Medical device giant Medtronic (NYSE:MDT) may have a little muscle on its side after the U.S. Solicitor General effectively backed the company in a long-running patent infringement battle against Boston Scientific (NYSE:BSX) that’s set to hit the Supreme Court later this year.
The dispute, which began over cardiac rhythm therapy technology patents, reached the Supreme Court as a debate over which party bears the burden of proof when a patentee, in this case Boston Scientific, claims infringement by a licensee, Medtronic. The Supreme Court will take up the issue during its next session beginning in October.
The Solicitor General this month filed an amicus curiae brief, offering its 2¢ on the case and arguing that a lower court ruled incorrectly that Medtronic bears the burden of proof in demonstrating that its products do not infringe on the patents in question. The patent holder should always bear that responsibility, according to the brief.
Legal analysts, however, warned that the Solicitor General may have failed to take into consideration the unique nature of the litigation and the precedents set by the 2007 Supreme Court decision in a lawsuit between MedImmune and Genentech. The court ruled in that case that a licensee can challenge the validity of a patent without canceling the licensing agreement, shifting to the licensee a significant amount of power during negotiations.
Since Medtronic brought the initial lawsuit while still under a licensing agreement for the CRT patents in question, it created a unique situation that raises questions about who is actually the plaintiff and who is the defendant in this case.
The Solicitor General argued in its brief that lower courts that put the burden of proof on Medtronic forced the company, as the "alleged infringer," in the position of having to demonstrate that it does not violate any given patents. Medtronic would have to effectively "identify and negate every conceivable theory on which the product could infringe." That may be an exaggeration as well as a misrepresentation of the somewhat unique nature of the case, according to attorney Andrew Williams writing for Patent Docs.
"The brief also noted that this is the 1st time since the enactment of the Declaratory Jurisdiction Act that an ‘accused infringer’ has had the burden of proving non-infringement," wrote Williams, who is a partner with McDonnell Boehnen Hulbert & Berghoff LLP. "But the use of the term ‘accused infringer’ in the brief highlights the appropriateness of this argument in this context – the declaratory-judgment plaintiff is a licensee, and therefore is not necessarily being accused of infringing. Rather, the licensee has entered into an agreement by which it has a right to practice the patented technology. Therefore, even though it cannot be presumed that the declaratory-judgment plaintiff has conceded infringement because of the existence of a license, the fact that MedImmune creates a unique situation must be acknowledged."
The patents in question were issued to CRM pioneer Dr.

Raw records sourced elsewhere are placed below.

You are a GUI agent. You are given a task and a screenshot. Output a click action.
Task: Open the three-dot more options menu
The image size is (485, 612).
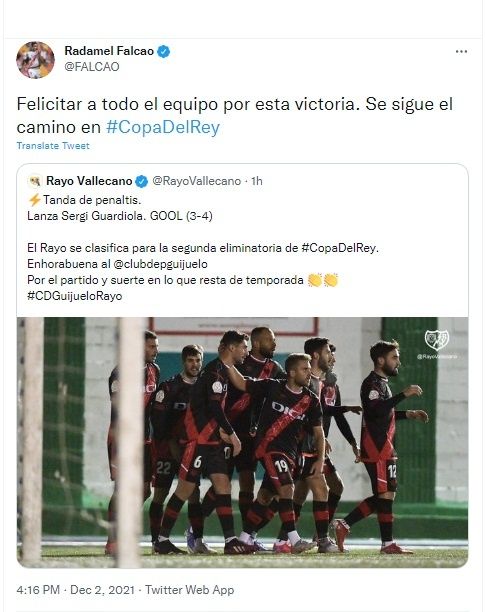461,52
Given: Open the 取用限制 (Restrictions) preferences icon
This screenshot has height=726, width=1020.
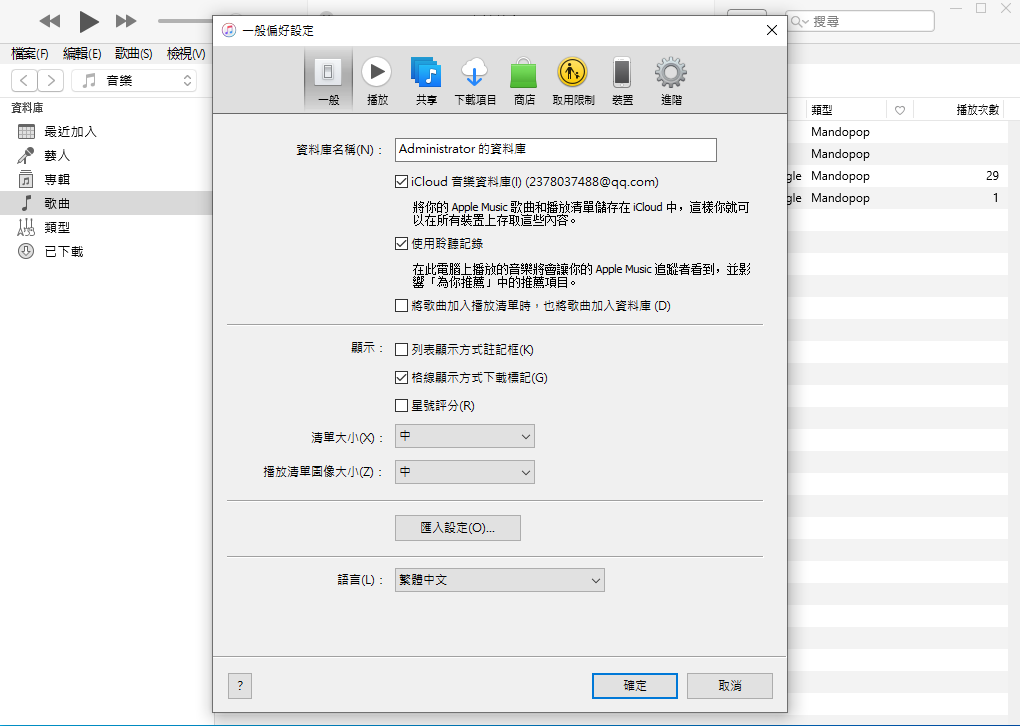Looking at the screenshot, I should [573, 80].
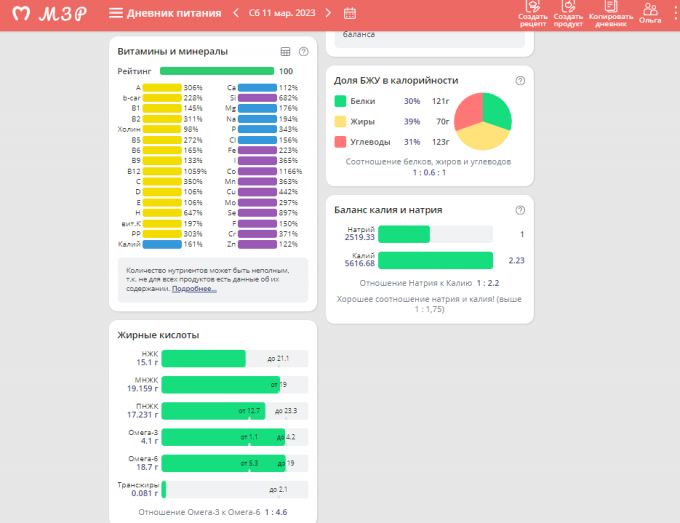
Task: Open table view in Витамины и минералы
Action: 285,51
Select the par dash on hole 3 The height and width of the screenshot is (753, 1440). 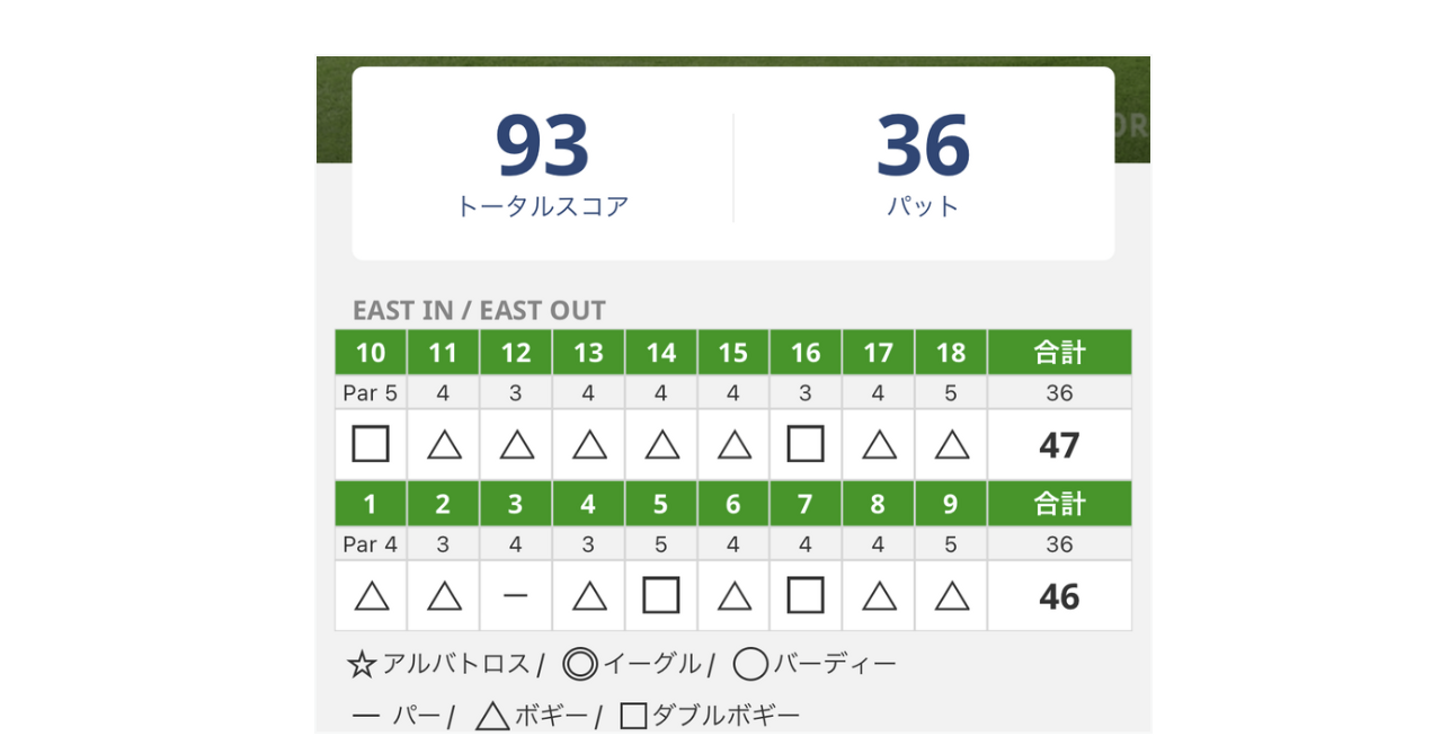coord(515,597)

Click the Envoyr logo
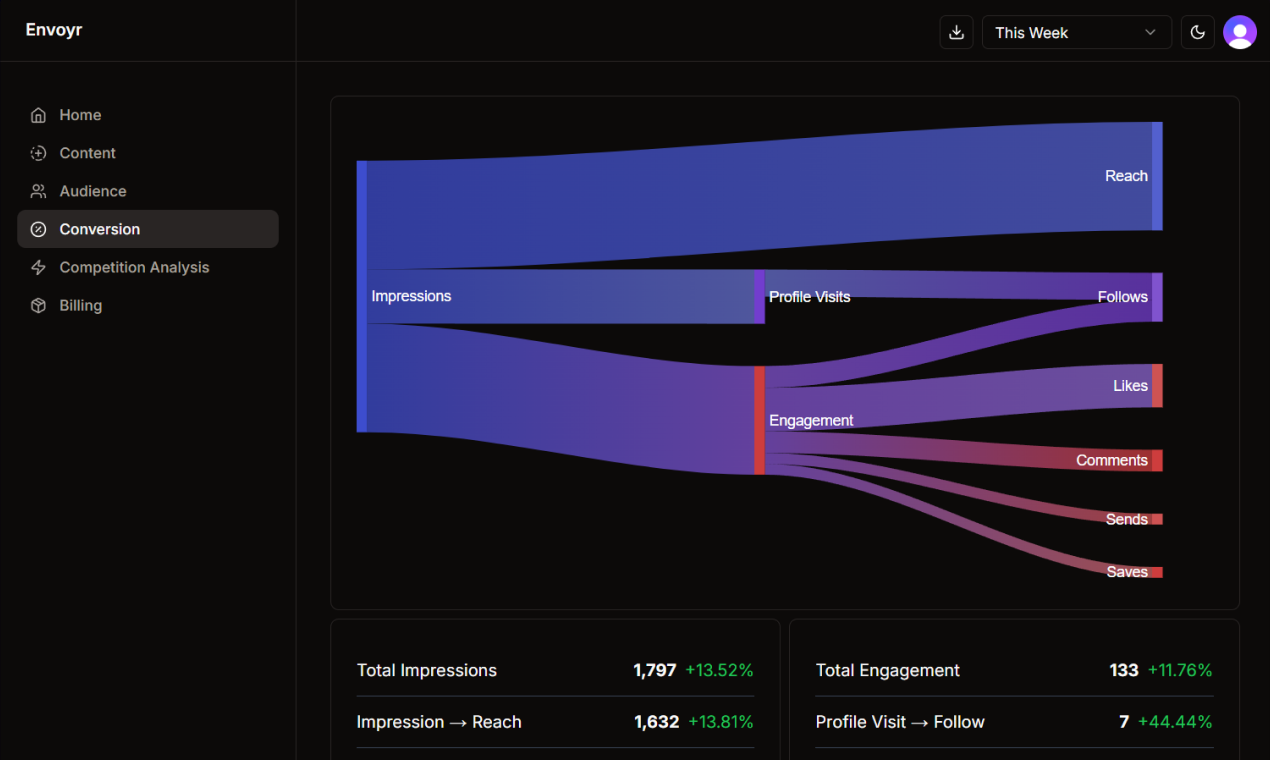(x=53, y=29)

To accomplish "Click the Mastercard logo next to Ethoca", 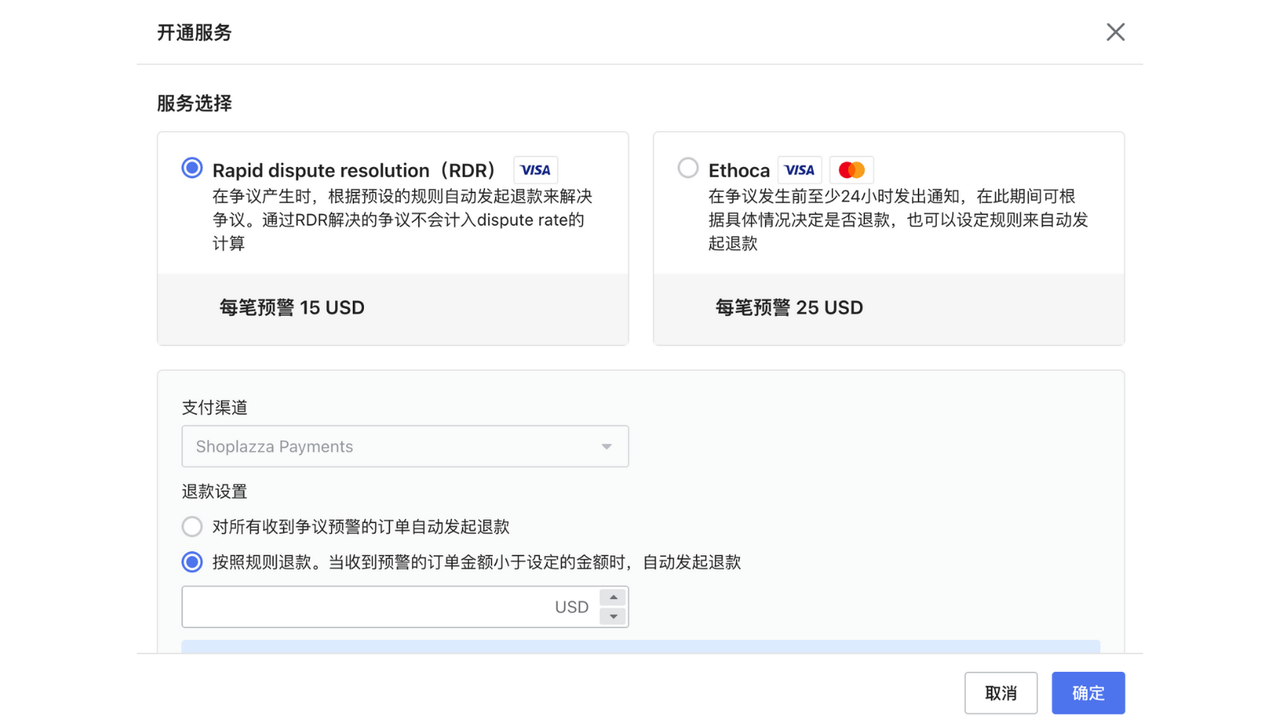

Morton Mower, credited with inventing the technology that ultimately became known as a cardiac resynchronization therapy device. Mirowski Family Ventures owns 2 of the CRT patents, which it exclusively licenses to Guidant Corp., which Boston Scientific acquired in 2006 for an eyebrow-raising $26 billion.
Medtronic in 1991 entered into a sublicense agreement for the patents with Eli Lilly (NYSE:LLY), which owned Guidant at the time. The agreement gave Medtronic leverage to challenge 1 of the patents, which the medical device company began doing in 2003. Since then the various companies involved have been fighting over the validity of 1 of the MFV patents and over Medtronic’s alleged infringement, going round after round in a series of lower courts that further distilled the issue until it hinged on the question of who bears the burden of demonstrating wrongdoing or lack thereof.
Delaware District Court Judge Susan Robinson ruled in April 2011 that the burden rested on the patentee, and last fall Federal Circuit Judges Richard Linn, Alan Lourie and Sharon Prost agreed, concluding that a lower court had mistakenly put the burden of proof on MFV when Medtronic had "disturbed the status quo" with its lawsuit.